Das Gericht ist bei seiner Urteilsfindung an die Tat gebunden, die Grundlage der Anklageschrift war (§ 264 StPO).  In der vorliegenden Entscheidung hatte das Oberlandesgericht Dresden sich mit einem Fall zu befassen, in welchem der Angeklagte wegen Diebstahls angeklagt, aber wegen Hehlerei verurteilt wurde. Gegen diese Entscheidung des Landgerichts Zwickau wehrte sich der Angeklagte erfolgreich mittels Revision, und rügte einen Verstoß gegen die Bindung des Gerichts an die angeklagte Tat aus § 264 StPO.

Aufgrund des in der Anklageschrift beschriebenen Tatvorgangs soll der Angeklagte zwei Parfümflaschen aus den Geschäftsräumen einer Drogerie entwendet haben. Im weiteren Verlauf der Hauptverhandlung stellte das Landgericht jedoch fest, dass der Angeklagte diese zwei Parfümflaschen nicht entwendete, sondern lediglich von zwei unbekannten Tätern beauftragt wurde, diese Parfümflaschen auf einer Grünfläche zu suchen und in seinen Besitz zu nehmen.
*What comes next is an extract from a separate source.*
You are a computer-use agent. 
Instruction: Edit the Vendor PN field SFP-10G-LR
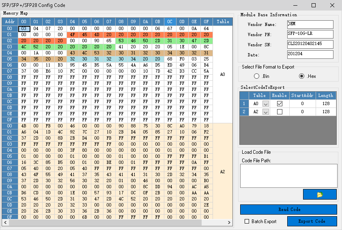[310, 34]
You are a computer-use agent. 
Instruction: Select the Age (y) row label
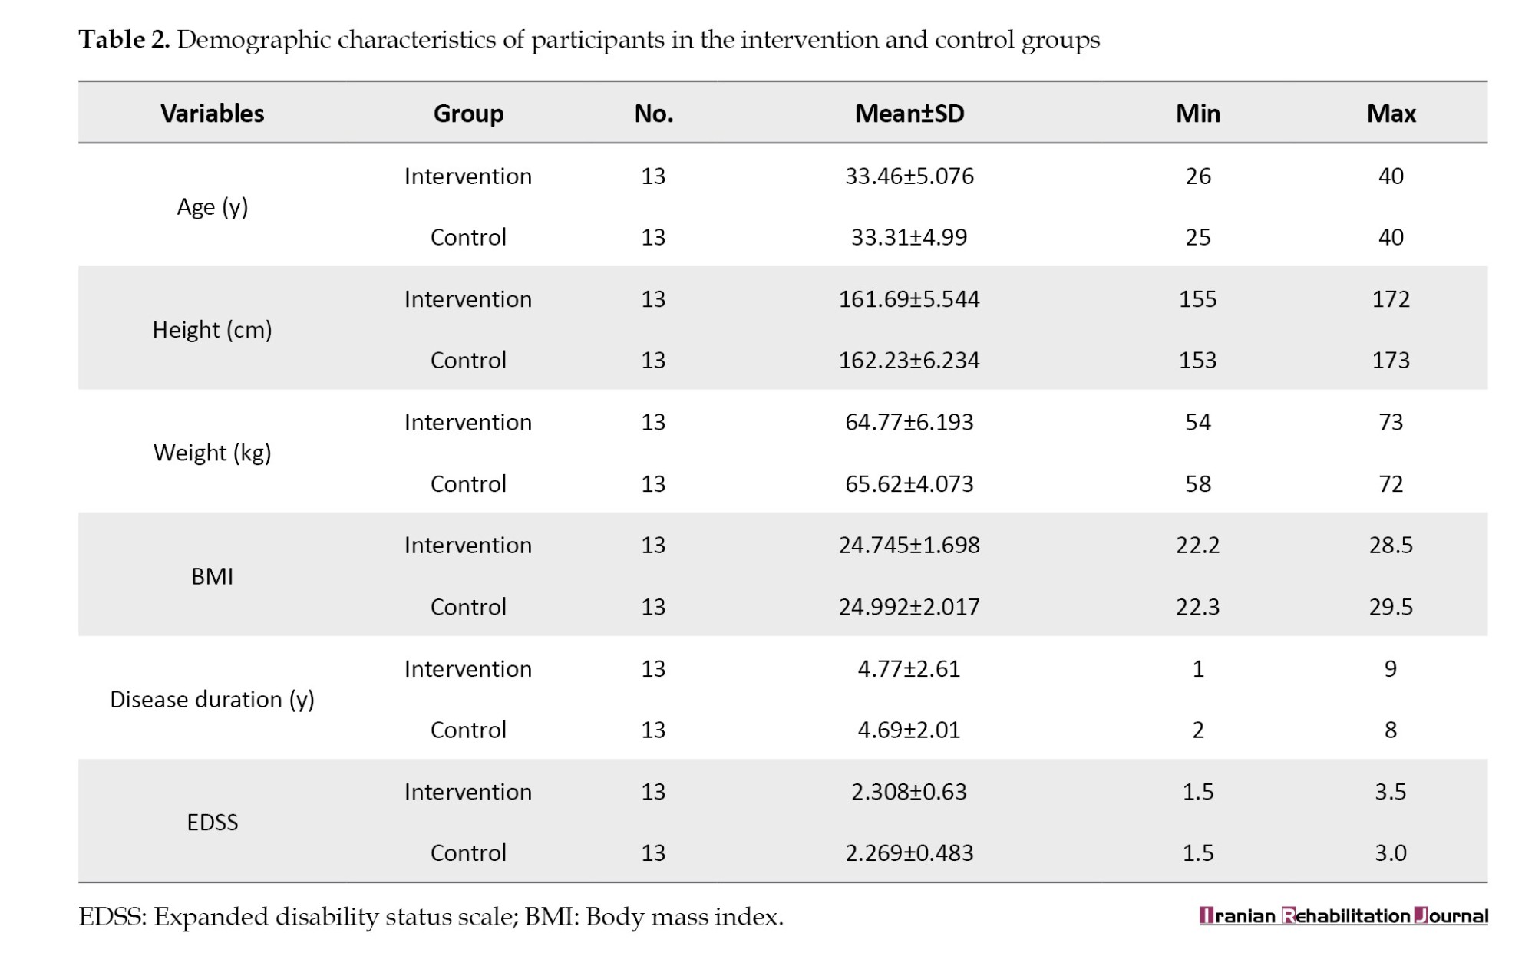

Zwar umfasst die in der Anklage umschriebene Tat auch das sonstige Verhalten des Angeklagten, jedoch nur in soweit wie dieses sonstige Verhalten mit der angeklagten Tat einen einheitlichen Lebensvorgang bildet. Im vorliegenden Fall wird jedoch von der angeklagten Tat vollständig abgewichen, und eine Tat verurteilt, die in keiner Weise mit der angeklagten Tat im Zusammenhang steht. Aus diesem Grunde gibt das Oberlandesgericht der Revision des Angeklagten statt und stellt fest, dass der eigenhändige Diebstahl von Parfümflaschen keinen einheitlichen Lebensvorgang mit der Sicherung von Diebesgut bildet, welches andere Täter entwendet und an einem anderen Ort als den Tatort abgelegt haben.

Aufgrund der eindeutigen Beweislage gibt das Oberlandesgericht der Revision nicht nur statt, sondern spricht den Angeklagten hinsichtlich des angeklagten Diebstahls sogar frei. Bezüglich der Hehlerei wird das Verfahren aufgrund eines Prozesshindernisses eingestellt, da er für den gleichen Lebenssachverhalt nicht erneut angeklagt werden darf.

Somit hat sich die Revision für den Angeklagten gleich in mehrfacher Hinsicht gelohnt, da er sich nunmehr auch keinem neuerlichen Strafverfahren mehr ausgesetzt sehen muss.